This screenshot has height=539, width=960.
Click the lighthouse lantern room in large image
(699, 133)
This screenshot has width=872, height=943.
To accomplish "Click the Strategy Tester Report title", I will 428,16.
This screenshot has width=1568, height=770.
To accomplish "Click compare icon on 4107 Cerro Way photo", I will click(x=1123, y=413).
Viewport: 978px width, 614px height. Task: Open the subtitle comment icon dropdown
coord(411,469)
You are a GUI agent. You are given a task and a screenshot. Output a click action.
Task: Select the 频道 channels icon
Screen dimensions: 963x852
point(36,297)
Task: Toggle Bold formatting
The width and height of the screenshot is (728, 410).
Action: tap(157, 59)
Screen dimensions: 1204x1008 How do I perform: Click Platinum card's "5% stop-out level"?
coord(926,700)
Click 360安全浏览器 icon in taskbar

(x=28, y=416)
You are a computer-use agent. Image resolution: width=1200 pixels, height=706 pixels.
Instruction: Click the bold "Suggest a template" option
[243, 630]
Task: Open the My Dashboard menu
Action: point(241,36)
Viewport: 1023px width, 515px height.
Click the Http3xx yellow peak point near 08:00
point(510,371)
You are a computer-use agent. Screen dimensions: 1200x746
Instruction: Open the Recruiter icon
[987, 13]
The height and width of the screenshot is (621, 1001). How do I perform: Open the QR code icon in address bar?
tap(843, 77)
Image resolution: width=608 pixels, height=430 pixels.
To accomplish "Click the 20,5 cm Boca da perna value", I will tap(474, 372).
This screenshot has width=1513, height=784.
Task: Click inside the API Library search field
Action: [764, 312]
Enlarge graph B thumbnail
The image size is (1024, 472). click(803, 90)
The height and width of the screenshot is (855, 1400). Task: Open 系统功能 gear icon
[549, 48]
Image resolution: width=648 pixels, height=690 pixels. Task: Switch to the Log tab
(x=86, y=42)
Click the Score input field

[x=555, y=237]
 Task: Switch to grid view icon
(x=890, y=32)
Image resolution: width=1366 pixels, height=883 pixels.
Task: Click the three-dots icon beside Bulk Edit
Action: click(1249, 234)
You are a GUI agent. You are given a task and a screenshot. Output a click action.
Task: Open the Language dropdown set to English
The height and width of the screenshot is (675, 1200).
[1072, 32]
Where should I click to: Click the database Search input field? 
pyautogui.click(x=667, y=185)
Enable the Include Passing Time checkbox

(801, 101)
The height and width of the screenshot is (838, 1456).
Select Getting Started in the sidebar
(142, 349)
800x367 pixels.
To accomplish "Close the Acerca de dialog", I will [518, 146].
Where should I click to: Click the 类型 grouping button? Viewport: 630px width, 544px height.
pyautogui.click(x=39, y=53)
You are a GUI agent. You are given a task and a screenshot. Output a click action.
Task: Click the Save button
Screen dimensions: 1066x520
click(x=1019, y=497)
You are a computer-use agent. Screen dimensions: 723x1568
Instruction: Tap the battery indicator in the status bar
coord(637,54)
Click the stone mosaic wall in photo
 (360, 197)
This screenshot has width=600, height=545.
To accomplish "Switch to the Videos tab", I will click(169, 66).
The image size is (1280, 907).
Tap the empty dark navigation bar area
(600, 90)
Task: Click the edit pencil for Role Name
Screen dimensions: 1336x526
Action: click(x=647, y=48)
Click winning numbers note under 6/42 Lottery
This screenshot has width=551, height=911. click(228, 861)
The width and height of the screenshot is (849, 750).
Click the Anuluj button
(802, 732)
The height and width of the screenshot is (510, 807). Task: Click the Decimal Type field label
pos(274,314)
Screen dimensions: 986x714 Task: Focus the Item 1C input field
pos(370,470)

++++++++

Exercise directions: Whenever the string "computer" shows up in a line above, copy that line.

Task response:
You are a computer-use agent. Image resolution: width=1200 pixels, height=706 pixels.
You are a computer-use agent. Screen dimensions: 1200x746
You are a computer-use agent. Screen dimensions: 723x1568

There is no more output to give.